Once the pictures have been excluded, set down each remaining entry word for word.

+++ DATA IN THIS EXERCISE

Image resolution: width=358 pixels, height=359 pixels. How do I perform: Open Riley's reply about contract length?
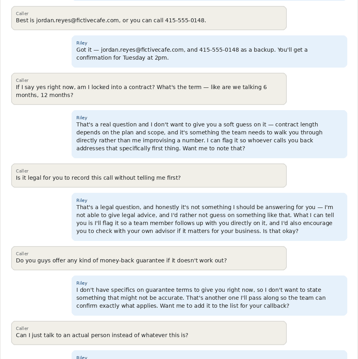coord(209,134)
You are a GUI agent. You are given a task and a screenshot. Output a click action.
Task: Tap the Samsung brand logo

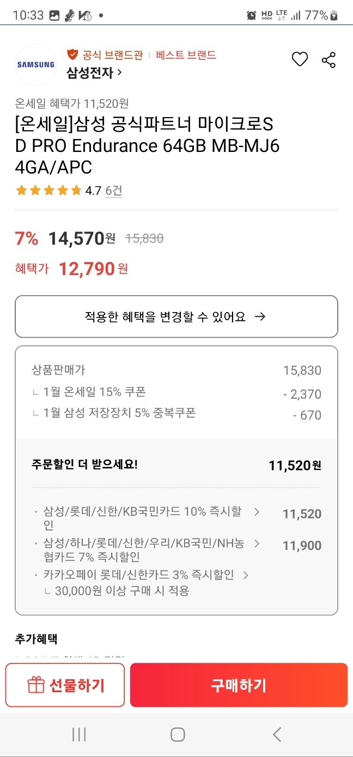[x=35, y=64]
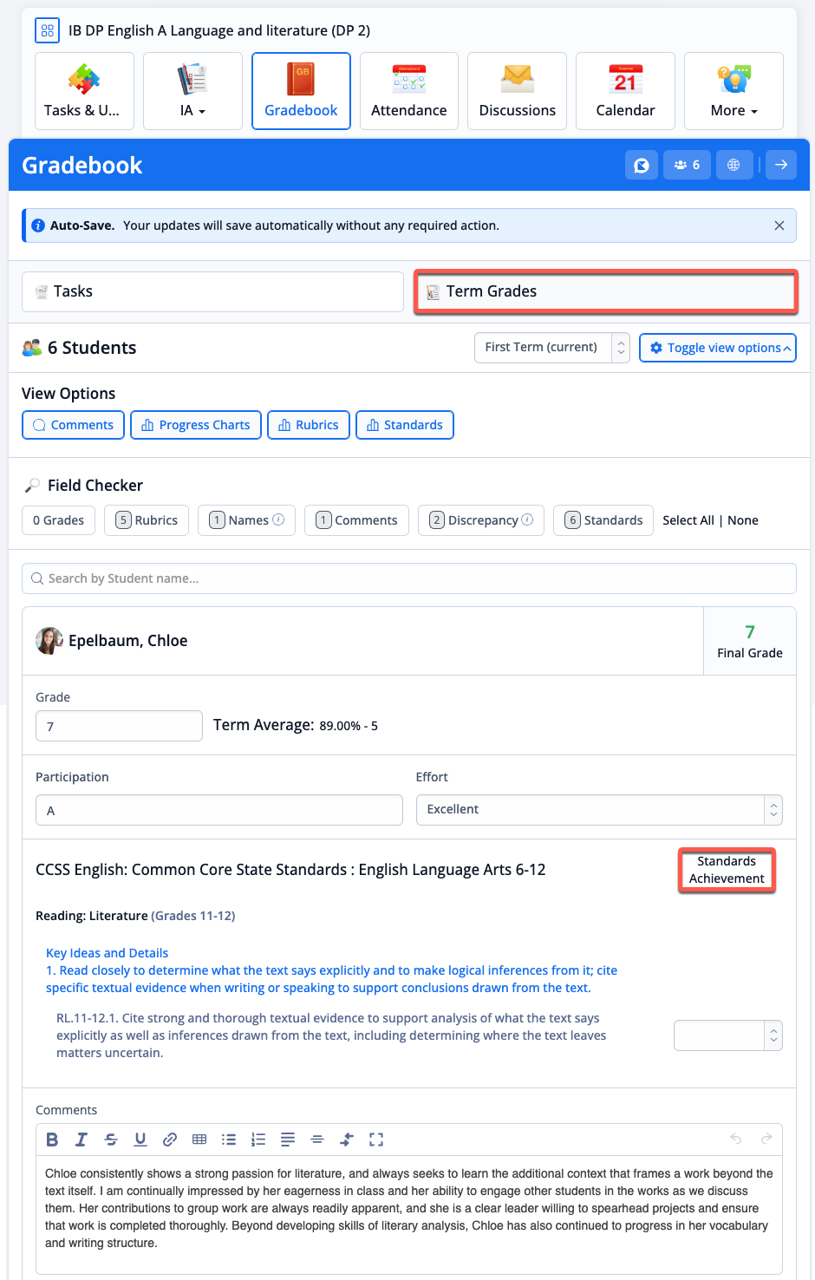Toggle the Rubrics field checker filter
The height and width of the screenshot is (1280, 815).
click(147, 520)
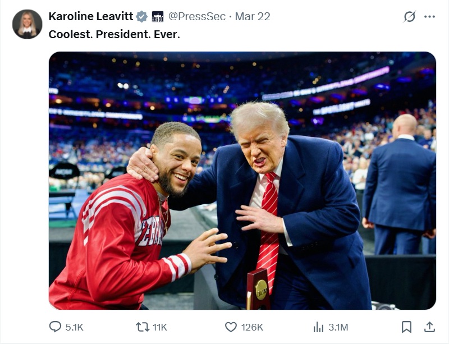
Task: Open the @PressSec handle link
Action: [x=197, y=16]
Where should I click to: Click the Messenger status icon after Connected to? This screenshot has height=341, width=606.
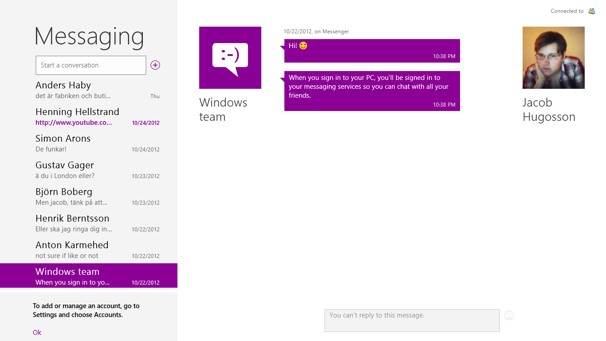point(592,11)
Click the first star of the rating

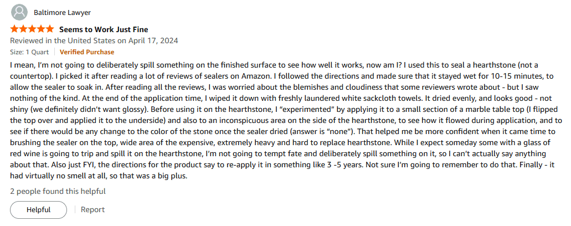point(14,29)
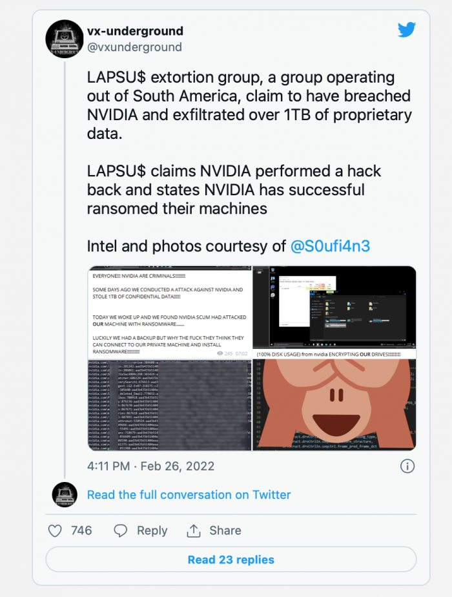Enlarge the blurred nvidia.com credentials list image
Viewport: 452px width, 597px height.
pyautogui.click(x=169, y=405)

++++++

WRITTEN ANSWER:
Image resolution: width=358 pixels, height=359 pixels. How do I perform: Open Riley's reply about contract length?
coord(209,134)
You are a GUI agent. You are given a task and a screenshot. Output a click action.
Task: Tap the Samsung brand logo

[x=35, y=64]
Toggle the Rubrics field checker filter
The height and width of the screenshot is (1280, 815).
click(147, 520)
Task: Open the @PressSec handle link
Action: [x=197, y=16]
Where should I click to: Click the Messenger status icon after Connected to? This screenshot has height=341, width=606.
point(592,11)
Click the first star of the rating

point(14,29)
Enlarge the blurred nvidia.com credentials list image
Viewport: 452px width, 597px height.
pyautogui.click(x=169, y=405)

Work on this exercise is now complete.